### Work order
Could you set down exactly the lines in the records below between the line holding "Click the GB/T" and the line holding "Viewport: 1000px width, 536px height.", inclusive?

[Source records — start]

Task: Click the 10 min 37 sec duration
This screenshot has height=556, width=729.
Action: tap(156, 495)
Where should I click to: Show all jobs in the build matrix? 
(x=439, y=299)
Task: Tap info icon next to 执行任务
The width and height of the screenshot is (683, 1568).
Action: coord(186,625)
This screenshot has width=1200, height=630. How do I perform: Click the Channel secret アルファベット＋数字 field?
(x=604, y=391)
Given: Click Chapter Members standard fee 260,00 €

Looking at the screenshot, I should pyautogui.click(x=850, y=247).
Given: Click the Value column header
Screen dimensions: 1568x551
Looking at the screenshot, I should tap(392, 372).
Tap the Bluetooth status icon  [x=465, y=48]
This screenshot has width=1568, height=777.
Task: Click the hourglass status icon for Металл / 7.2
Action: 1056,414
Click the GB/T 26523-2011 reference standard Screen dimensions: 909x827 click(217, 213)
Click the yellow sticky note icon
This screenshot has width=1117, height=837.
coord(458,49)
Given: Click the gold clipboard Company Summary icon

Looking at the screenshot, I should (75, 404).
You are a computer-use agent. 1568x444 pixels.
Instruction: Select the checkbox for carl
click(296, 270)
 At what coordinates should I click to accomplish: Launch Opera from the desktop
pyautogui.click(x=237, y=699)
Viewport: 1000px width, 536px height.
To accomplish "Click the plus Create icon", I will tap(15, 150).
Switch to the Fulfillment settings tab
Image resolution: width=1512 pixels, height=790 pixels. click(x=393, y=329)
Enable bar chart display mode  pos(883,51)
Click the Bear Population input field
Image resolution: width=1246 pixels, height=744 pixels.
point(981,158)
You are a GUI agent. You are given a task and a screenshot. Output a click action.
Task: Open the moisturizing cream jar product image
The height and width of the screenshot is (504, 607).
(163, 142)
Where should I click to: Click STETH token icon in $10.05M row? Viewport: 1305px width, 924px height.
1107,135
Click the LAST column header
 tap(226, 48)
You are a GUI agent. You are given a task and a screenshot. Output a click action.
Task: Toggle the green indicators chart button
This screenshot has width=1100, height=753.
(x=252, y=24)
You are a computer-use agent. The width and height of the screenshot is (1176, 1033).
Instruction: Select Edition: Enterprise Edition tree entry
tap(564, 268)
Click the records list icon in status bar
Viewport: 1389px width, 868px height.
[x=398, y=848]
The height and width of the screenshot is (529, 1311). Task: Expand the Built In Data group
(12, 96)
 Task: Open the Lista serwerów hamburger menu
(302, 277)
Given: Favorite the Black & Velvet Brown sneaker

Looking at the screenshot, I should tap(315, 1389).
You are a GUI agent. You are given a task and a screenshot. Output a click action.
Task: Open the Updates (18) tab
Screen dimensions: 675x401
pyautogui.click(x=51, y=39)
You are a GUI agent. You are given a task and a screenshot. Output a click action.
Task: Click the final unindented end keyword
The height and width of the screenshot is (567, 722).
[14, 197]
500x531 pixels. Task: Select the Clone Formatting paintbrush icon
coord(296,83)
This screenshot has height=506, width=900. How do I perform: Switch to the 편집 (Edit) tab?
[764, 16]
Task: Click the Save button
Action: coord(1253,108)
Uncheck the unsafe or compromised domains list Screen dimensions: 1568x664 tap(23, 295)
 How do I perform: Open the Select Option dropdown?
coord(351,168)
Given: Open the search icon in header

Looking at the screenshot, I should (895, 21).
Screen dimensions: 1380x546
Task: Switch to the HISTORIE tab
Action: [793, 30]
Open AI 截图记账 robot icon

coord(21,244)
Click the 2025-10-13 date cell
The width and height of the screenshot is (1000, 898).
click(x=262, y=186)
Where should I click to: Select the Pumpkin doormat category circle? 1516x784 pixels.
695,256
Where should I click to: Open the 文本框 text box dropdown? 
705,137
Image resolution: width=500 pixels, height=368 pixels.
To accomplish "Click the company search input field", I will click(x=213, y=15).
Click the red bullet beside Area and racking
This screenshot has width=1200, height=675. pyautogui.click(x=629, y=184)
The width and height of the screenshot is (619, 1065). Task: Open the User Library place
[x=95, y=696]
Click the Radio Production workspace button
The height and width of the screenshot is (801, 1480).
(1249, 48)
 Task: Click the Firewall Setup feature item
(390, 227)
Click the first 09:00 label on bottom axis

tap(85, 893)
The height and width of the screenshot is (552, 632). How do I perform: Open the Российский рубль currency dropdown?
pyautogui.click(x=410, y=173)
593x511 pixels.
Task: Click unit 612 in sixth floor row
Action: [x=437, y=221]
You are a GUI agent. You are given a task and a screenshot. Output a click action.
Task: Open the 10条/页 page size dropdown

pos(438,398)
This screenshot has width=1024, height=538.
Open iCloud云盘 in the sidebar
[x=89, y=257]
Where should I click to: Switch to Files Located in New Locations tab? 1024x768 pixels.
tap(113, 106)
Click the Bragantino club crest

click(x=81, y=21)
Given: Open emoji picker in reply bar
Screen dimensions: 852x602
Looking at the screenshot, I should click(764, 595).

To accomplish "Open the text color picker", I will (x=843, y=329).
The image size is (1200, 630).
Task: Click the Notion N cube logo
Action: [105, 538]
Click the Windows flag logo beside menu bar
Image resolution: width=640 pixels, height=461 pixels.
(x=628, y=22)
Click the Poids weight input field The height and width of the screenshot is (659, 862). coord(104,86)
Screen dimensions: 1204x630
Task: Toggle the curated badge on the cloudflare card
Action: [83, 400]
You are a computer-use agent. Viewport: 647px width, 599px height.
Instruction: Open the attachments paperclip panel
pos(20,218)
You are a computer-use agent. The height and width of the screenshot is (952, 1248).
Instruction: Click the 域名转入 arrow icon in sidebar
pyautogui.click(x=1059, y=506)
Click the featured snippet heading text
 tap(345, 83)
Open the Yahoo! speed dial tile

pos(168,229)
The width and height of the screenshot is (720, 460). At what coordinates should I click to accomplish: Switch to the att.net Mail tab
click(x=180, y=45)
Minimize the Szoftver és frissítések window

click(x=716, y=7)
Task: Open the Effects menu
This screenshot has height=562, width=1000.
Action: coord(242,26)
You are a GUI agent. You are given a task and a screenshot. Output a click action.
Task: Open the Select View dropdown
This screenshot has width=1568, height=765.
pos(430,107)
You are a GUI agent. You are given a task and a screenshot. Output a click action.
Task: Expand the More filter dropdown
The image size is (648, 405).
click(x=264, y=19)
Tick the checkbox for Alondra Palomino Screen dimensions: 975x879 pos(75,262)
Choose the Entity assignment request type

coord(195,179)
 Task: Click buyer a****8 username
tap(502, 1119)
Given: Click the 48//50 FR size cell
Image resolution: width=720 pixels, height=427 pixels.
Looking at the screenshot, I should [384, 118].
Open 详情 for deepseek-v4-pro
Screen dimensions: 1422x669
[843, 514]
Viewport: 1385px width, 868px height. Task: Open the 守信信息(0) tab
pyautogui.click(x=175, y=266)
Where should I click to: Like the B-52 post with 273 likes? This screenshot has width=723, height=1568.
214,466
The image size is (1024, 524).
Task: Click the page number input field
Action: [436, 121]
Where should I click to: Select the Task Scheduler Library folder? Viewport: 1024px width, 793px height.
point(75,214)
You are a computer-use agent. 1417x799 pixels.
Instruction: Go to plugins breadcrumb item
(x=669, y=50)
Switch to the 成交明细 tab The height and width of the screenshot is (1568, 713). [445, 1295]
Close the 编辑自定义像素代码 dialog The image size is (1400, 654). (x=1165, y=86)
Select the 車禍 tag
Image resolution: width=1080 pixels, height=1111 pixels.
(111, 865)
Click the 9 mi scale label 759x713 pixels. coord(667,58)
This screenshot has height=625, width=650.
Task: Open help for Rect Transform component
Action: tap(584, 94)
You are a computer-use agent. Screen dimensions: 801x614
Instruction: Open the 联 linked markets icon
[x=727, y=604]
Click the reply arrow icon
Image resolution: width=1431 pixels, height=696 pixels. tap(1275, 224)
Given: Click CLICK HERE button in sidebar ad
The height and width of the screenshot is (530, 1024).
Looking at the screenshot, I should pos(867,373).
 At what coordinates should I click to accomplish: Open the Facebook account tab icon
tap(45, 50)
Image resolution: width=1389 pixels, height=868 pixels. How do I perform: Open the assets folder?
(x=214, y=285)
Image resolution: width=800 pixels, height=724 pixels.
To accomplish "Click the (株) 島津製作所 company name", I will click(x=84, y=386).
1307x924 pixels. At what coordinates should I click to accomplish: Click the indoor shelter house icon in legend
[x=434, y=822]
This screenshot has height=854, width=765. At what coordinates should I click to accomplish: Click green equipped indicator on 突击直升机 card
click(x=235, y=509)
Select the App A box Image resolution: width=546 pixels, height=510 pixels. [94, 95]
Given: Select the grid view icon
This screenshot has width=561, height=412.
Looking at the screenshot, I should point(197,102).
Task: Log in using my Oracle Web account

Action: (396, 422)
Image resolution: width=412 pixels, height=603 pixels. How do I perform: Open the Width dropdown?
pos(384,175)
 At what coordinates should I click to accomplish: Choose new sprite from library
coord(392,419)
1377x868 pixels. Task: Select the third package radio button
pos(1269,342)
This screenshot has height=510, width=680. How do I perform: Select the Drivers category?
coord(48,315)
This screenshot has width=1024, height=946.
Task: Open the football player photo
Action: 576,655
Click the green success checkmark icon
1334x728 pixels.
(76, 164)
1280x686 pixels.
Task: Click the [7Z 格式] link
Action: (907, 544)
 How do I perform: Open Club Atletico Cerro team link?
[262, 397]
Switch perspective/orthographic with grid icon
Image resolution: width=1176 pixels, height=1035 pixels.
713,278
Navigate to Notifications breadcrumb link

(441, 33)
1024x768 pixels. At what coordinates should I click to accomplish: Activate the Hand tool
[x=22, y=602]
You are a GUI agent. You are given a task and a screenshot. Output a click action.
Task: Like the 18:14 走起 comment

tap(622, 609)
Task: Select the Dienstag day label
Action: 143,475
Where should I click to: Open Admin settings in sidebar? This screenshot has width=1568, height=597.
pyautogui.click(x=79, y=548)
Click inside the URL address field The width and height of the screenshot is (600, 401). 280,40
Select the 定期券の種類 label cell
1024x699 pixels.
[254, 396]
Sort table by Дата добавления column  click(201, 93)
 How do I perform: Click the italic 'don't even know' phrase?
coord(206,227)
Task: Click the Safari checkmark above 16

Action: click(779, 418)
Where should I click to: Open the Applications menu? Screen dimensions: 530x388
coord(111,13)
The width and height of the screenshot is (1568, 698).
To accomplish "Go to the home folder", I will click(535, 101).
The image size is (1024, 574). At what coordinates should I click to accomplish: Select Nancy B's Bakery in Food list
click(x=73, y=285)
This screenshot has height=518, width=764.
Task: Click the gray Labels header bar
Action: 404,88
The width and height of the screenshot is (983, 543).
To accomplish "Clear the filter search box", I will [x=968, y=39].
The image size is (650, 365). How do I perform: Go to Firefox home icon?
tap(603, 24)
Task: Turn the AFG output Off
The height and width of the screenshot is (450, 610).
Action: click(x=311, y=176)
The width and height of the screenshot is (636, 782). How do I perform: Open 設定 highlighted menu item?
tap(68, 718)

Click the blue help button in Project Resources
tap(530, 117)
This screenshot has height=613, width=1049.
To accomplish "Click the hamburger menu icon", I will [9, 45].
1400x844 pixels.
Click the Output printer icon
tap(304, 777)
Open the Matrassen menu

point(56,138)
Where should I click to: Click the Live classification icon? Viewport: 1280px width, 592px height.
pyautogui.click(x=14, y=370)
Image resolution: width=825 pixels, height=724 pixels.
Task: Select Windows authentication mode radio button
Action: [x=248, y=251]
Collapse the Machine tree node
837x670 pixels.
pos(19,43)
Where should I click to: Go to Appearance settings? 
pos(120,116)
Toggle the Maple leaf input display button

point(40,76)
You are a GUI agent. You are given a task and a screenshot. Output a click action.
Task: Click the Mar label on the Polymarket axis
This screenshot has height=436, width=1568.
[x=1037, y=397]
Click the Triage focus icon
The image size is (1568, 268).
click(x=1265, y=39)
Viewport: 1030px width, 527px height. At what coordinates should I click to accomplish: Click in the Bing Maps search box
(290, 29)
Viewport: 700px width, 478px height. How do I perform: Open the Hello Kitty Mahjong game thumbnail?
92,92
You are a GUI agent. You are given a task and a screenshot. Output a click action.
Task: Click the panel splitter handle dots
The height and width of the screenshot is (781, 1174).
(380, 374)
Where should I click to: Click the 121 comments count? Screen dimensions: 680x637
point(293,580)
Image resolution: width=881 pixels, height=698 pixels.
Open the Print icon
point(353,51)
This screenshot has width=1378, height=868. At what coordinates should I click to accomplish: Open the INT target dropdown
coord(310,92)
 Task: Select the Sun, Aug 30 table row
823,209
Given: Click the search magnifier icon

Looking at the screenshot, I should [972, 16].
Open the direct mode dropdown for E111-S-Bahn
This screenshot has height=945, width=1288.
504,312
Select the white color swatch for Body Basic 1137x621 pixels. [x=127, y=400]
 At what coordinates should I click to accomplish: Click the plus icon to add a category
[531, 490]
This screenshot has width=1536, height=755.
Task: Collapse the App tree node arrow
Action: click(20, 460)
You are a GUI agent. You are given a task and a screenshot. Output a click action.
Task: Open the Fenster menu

[Source records — finish]

### Completed task
Click the GB/T 26523-2011 reference standard Screen dimensions: 909x827 click(217, 213)
Click the yellow sticky note icon
This screenshot has width=1117, height=837.
coord(458,49)
Given: Click the gold clipboard Company Summary icon

Looking at the screenshot, I should (75, 404).
You are a computer-use agent. 1568x444 pixels.
Instruction: Select the checkbox for carl
click(296, 270)
 At what coordinates should I click to accomplish: Launch Opera from the desktop
pyautogui.click(x=237, y=699)
Viewport: 1000px width, 536px height.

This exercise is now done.